Dataset excerpts –
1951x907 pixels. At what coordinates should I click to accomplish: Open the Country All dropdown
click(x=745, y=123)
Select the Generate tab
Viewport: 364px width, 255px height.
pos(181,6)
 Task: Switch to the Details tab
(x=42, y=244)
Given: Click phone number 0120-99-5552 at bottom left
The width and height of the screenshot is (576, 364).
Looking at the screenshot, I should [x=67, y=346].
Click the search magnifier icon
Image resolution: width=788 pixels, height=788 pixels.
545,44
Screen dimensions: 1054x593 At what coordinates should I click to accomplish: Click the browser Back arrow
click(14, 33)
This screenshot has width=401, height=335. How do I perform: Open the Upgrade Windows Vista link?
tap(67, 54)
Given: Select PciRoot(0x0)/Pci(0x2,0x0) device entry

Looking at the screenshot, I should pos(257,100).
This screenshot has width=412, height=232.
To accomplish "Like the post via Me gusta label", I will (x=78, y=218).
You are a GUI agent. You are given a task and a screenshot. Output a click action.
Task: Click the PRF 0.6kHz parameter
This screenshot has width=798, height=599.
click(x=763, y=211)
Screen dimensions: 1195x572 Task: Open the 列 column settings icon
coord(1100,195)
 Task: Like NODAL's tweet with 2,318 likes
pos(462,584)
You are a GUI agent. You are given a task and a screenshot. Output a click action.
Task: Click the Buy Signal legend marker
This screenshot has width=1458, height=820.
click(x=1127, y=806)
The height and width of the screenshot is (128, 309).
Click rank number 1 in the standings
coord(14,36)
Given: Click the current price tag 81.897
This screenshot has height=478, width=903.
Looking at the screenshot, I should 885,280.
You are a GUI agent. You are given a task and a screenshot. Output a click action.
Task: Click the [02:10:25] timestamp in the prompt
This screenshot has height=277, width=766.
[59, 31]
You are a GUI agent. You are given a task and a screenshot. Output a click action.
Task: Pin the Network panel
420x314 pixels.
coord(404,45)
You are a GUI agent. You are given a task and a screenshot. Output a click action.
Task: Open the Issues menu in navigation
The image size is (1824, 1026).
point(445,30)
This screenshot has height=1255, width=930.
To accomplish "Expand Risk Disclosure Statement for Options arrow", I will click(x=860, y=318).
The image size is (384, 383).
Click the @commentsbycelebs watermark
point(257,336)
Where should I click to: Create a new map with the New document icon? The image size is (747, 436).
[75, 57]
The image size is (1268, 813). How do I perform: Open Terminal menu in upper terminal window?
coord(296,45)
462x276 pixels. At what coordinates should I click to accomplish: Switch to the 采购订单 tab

What you should do –
Scale the stretch of entries from the line containing "Task: Like NODAL's tweet with 2,318 likes" through the line containing "click(x=1127, y=806)", both included. Write out every line again with the requests unchanged, multiply each coordinate in the answers by 1.95, and round to the nearest whole number, with halves going up.

Task answer –
 Task: Like NODAL's tweet with 2,318 likes
pos(901,1139)
You are a GUI agent. You are given a task and a screenshot. Output a click action.
Task: Click the Buy Signal legend marker
This screenshot has width=1458, height=820.
click(x=2198, y=1572)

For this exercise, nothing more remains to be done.